I'm not sure Float#rationalize is good choice.
At least, I don't understand the behavior and
the document don't explain the behavior.
The document describes eps is choosen automatically.
I think it is not enough explanation.
05ba106041716c821d3ab34bd60ea220?d=identicon&s=25 David MacMahon (Guest)
on 2013-04-03 21:37
(Received via mailing list)
On Apr 3, 2013, at 5:15 AM, Tanaka Akira wrote:

> 2013/2/22 David MacMahon <davidm@astro.berkeley.edu>:
>
>> What do people thing about changing num_exact() in time.c to call #rationalize
for Floats rather than #to_r?  Or perhaps call #rationalize on the object if it
responds to #rationalize so that this won't be exclusive to Floats?
>
> I'm not sure Float#rationalize is good choice.
> At least, I don't understand the behavior and
> the document don't explain the behavior.
> The document describes eps is choosen automatically.
> I think it is not enough explanation.

I agree that the documentation is not explicit on how eps is chosen
automatically in Float#rationalize.

My assumption has been that eps is chosen such that the resulting
Rational will convert to the exact same double precision value that was
originally given.  In other words, "f.rationalize.to_f == f" will always
be true assuming #rationalze doesn't raise FloatDomainError (e.g. if f
is NaN or Infinity).

I have assumed that Float#rationalize is based on the same concept as
the atod function described in this paper:

http://www.ampl.com/REFS/rounding.pdf

Based on some quick tests, it seems like my assumptions are wrong (as
assumptions often are!) at least on "ruby 1.9.3p194 (2012-04-20 revision
35410) [x86_64-linux]".  My assumptions about Float#rationalize do not
hold for small (absolute) values around and below 1.0e-17.  String#to_r
has even more problem cases.  Here are two examples:

>> f=57563.232824357045
=> 57563.232824357045

>> puts "%016x\n"*5 % [f, f.to_r.to_f, f.to_s.to_f, f.to_s.to_r.to_f,
f.rationalize.to_f].pack('D*').unpack('Q*')
40ec1b67734c10e7
40ec1b67734c10e7
40ec1b67734c10e7
40ec1b67734c10e6 <=== String#to_r "error"
40ec1b67734c10e7
=> nil

>> f=1e-17
=> 1.0e-17

>> puts "%016x\n"*5 % [f, f.to_r.to_f, f.to_s.to_f, f.to_s.to_r.to_f,
f.rationalize.to_f].pack('D*').unpack('Q*')
3c670ef54646d497
3c670ef54646d497
3c670ef54646d497
3c670ef54646d497
3c670ef54646d498 <=== Float#rationalize "error"
=> nil

I regard the String#to_r error to be a bug (i.e unintended and
undesirable behavior).  I find the Float#rationalize error to be
undesirable behavior (IMHO), but since the documentation is vague I
can't really say that it is unintended behavior.

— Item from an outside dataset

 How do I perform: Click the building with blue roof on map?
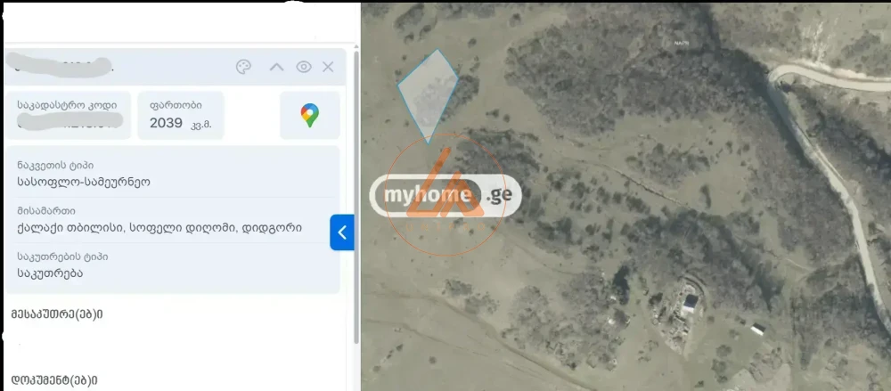(x=690, y=303)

In both cases, however, the error is very small (just one LSb of the
mantissa).

Dave
B11f10c4cd9d53970e7be20caa43f940?d=identicon&s=25 Tanaka Akira (Guest)
on 2013-04-04 03:30
(Received via mailing list)
2013/4/4 David MacMahon <davidm@astro.berkeley.edu>:
> => nil
I don't think that String#to_r is wrong.

% ruby -e 'f=57563.232824357045
p f, f.to_s, f.to_s.to_r
'
57563.232824357045
"57563.232824357045"
(11512646564871409/200000000000)

String#to_r is correct because
57563.232824357045 == 11512646564871409/200000000000 in mathematical
sense.

The "error" is caused by Froat#to_s and it is expected.

> I regard the String#to_r error to be a bug (i.e unintended and undesirable
behavior).

I don't think so.

> I find the Float#rationalize error to be undesirable behavior (IMHO), but since
the documentation is vague I can't really say that it is unintended behavior.

I have no idea about Float#rationalize.

Anyway, I'm sure now that Float#rationalize should not be used
internally/automatically.

Anyone can use it as Time.utc(1970,1,1,0,0,12.860.rationalize) and it
may (or may not) solve problem, though.
05ba106041716c821d3ab34bd60ea220?d=identicon&s=25 David MacMahon (Guest)
on 2013-04-05 03:08
(Received via mailing list)
On Apr 3, 2013, at 6:30 PM, Tanaka Akira wrote:

>> 40ec1b67734c10e7
>
> String#to_r is correct because
> 57563.232824357045 == 11512646564871409/200000000000 in mathematical sense.
>
> The "error" is caused by Froat#to_s and it is expected.

Of course you're right about String#to_r being correct.  I think
Float#to_s is correct as well.  I think the problem is actually in
Rational#to_f.

Each distinct Float value has (or should have, IMHO) an unambiguous
String representation such that f.to_s.to_f == f, discounting NaN and
Infinity for which this relationship doesn't hold due to a limitation
(bug?) of String#to_f.

String#to_r works correctly as you pointed out.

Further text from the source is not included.